## Material for this task
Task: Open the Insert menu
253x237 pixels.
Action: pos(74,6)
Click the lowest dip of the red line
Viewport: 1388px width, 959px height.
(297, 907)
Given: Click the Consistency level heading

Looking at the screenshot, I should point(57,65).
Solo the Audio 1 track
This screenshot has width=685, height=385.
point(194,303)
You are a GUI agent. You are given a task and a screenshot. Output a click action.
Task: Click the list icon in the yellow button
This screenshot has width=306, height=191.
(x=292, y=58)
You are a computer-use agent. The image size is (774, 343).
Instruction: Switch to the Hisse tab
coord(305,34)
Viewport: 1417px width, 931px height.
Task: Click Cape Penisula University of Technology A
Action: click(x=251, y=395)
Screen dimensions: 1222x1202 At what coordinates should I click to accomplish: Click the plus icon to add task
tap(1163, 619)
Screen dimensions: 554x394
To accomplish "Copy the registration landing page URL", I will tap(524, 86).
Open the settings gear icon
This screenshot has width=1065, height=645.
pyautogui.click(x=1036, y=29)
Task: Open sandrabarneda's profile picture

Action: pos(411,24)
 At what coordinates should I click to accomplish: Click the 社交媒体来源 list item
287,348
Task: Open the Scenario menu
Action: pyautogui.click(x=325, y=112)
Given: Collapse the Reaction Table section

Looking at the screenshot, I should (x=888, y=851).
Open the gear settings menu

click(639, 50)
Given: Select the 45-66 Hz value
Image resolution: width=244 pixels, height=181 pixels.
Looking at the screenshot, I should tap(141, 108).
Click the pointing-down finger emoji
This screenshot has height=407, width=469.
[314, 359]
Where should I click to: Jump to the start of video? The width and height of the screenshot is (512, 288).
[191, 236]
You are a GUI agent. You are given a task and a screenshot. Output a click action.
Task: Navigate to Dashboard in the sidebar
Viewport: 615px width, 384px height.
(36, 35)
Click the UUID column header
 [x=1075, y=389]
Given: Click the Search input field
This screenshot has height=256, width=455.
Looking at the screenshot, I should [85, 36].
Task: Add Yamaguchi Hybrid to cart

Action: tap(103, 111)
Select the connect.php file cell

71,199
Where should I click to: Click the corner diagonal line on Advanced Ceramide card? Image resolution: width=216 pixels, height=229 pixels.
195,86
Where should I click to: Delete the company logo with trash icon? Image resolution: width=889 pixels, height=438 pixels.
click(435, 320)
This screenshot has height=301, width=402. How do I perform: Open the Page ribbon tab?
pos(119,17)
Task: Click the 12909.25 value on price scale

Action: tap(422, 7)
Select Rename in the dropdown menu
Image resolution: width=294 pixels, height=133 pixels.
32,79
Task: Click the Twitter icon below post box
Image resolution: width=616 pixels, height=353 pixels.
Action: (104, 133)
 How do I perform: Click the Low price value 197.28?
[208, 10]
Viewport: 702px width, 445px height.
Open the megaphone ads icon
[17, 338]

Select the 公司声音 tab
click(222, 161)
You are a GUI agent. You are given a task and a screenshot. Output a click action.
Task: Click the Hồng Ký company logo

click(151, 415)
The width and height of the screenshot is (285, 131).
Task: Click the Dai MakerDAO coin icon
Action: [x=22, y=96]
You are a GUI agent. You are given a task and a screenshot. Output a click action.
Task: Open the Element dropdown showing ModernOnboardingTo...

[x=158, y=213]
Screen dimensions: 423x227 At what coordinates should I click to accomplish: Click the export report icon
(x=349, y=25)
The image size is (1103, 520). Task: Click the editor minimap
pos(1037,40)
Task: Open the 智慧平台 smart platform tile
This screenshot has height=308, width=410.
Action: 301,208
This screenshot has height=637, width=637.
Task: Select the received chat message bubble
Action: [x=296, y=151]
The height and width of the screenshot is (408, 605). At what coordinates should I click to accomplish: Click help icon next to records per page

## Assignment
Set down the lines of the records exactly, from the first one through the line containing "Screen dimensions: 554x394", and add nothing else.

## Response to this exercise
Task: Open the Insert menu
253x237 pixels.
Action: pos(74,6)
Click the lowest dip of the red line
Viewport: 1388px width, 959px height.
(297, 907)
Given: Click the Consistency level heading

Looking at the screenshot, I should point(57,65).
Solo the Audio 1 track
This screenshot has width=685, height=385.
point(194,303)
You are a GUI agent. You are given a task and a screenshot. Output a click action.
Task: Click the list icon in the yellow button
This screenshot has width=306, height=191.
(x=292, y=58)
You are a computer-use agent. The image size is (774, 343).
Instruction: Switch to the Hisse tab
coord(305,34)
Viewport: 1417px width, 931px height.
Task: Click Cape Penisula University of Technology A
Action: click(x=251, y=395)
Screen dimensions: 1222x1202 At what coordinates should I click to accomplish: Click the plus icon to add task
tap(1163, 619)
Screen dimensions: 554x394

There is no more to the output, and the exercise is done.